**ACTIVITY**
All that is wanted is the exact text of the lines below from the one with "Expand Select Severity of Update dropdown" through the one with "960x614 pixels. How", inclusive, minus any pictures.

Top of RECORDS TO PROCESS

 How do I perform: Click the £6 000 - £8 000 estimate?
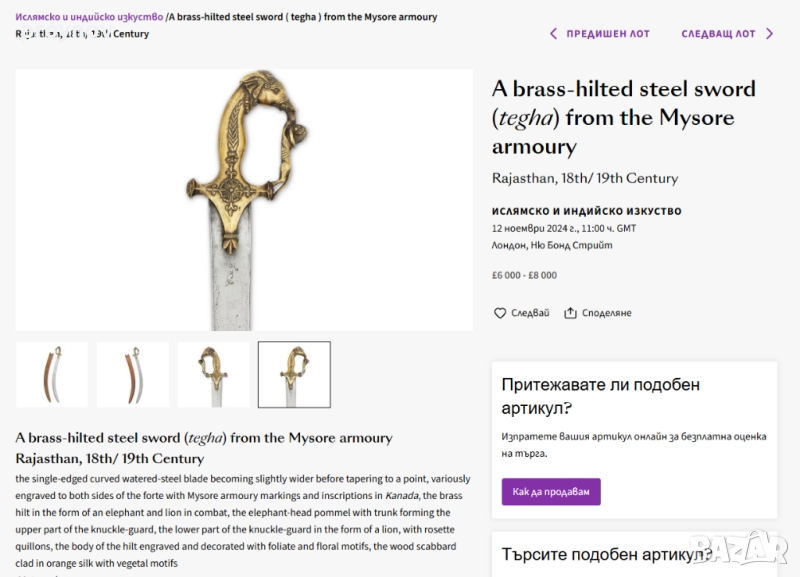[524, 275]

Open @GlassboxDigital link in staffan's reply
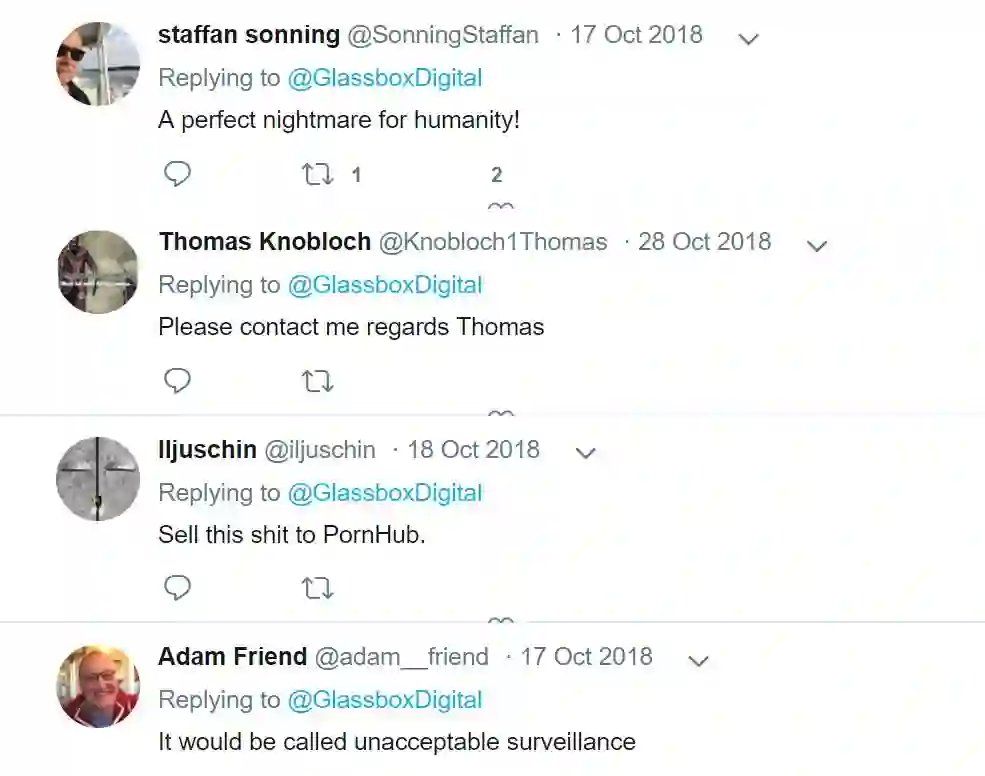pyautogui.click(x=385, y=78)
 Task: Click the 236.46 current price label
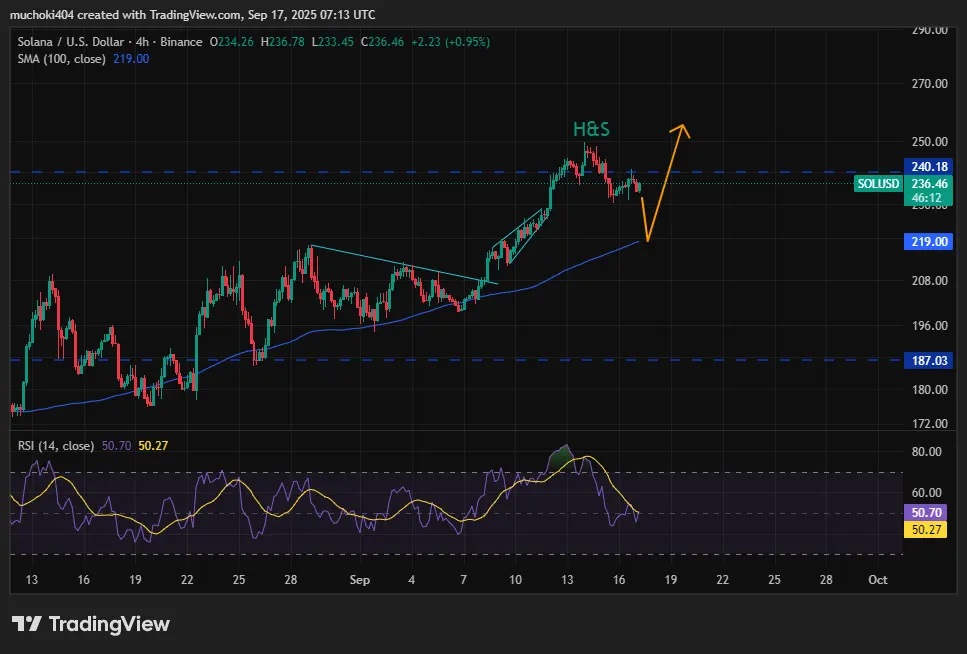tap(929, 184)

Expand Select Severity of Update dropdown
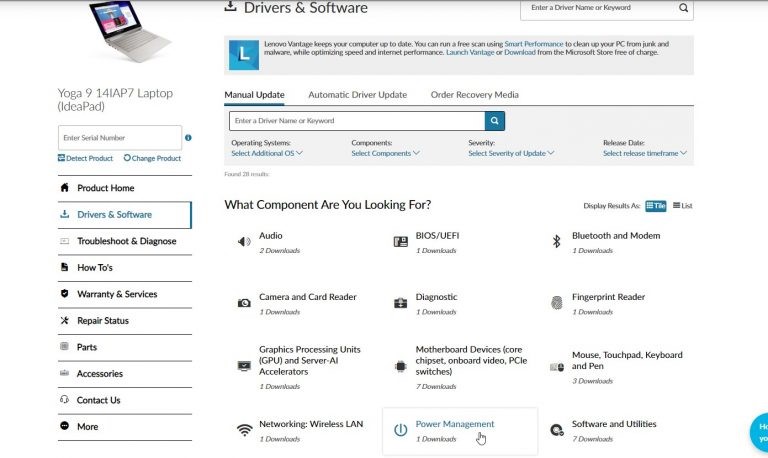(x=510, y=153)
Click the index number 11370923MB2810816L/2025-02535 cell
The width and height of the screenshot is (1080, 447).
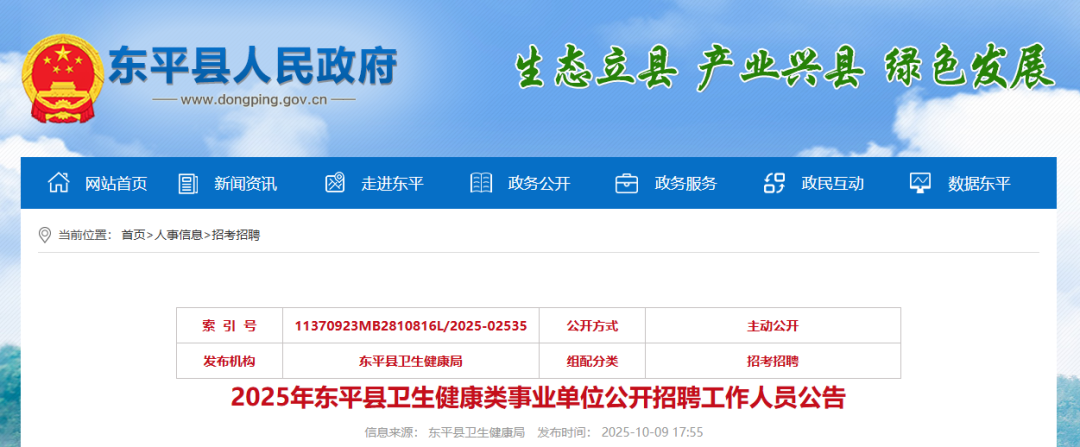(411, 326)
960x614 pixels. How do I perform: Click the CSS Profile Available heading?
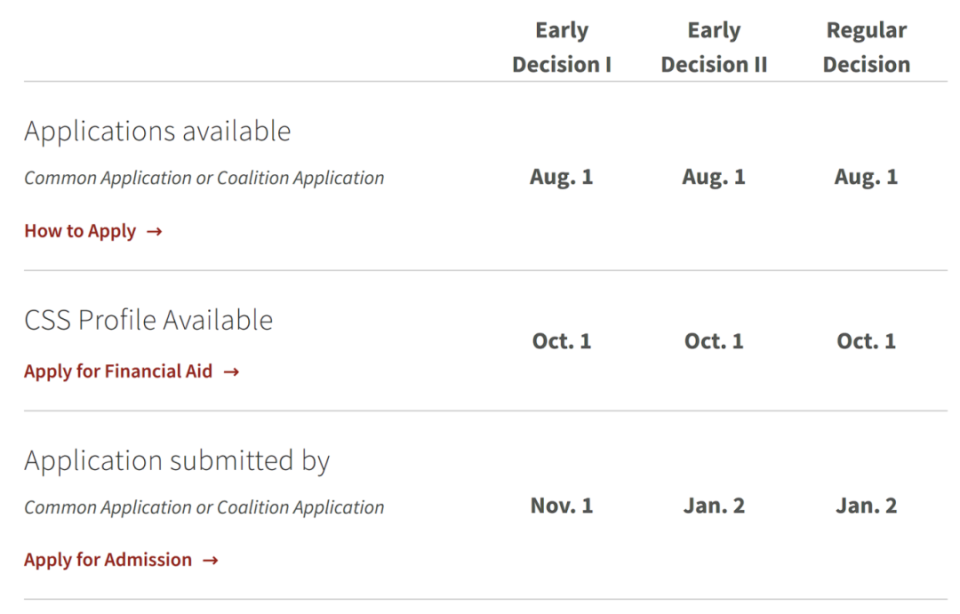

Bottom of RECORDS TO PROCESS
Top of RECORDS TO PROCESS

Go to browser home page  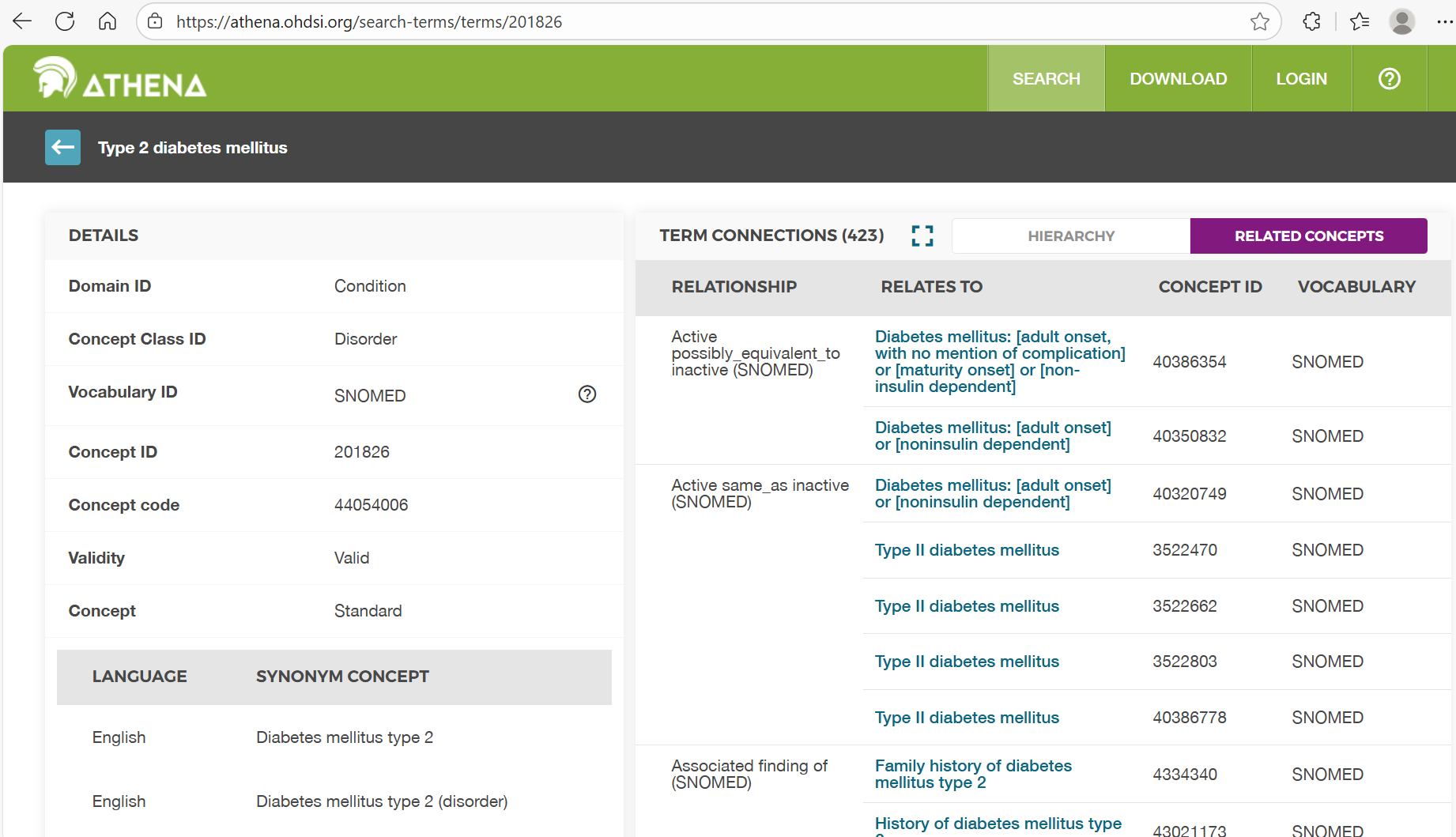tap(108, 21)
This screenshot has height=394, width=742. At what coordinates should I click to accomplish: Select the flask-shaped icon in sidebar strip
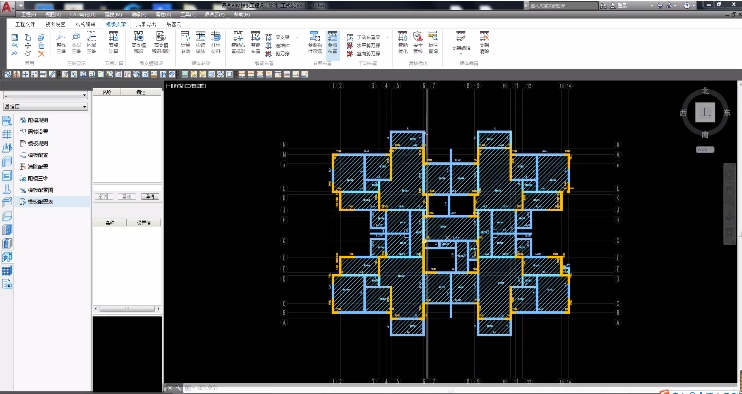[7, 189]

Bottom of RECORDS TO PROCESS

**RESULT**
Expand Select Severity of Update dropdown
(x=510, y=153)
Click the index number 11370923MB2810816L/2025-02535 cell
The width and height of the screenshot is (1080, 447).
(411, 326)
960x614 pixels. How do I perform: Click the CSS Profile Available heading?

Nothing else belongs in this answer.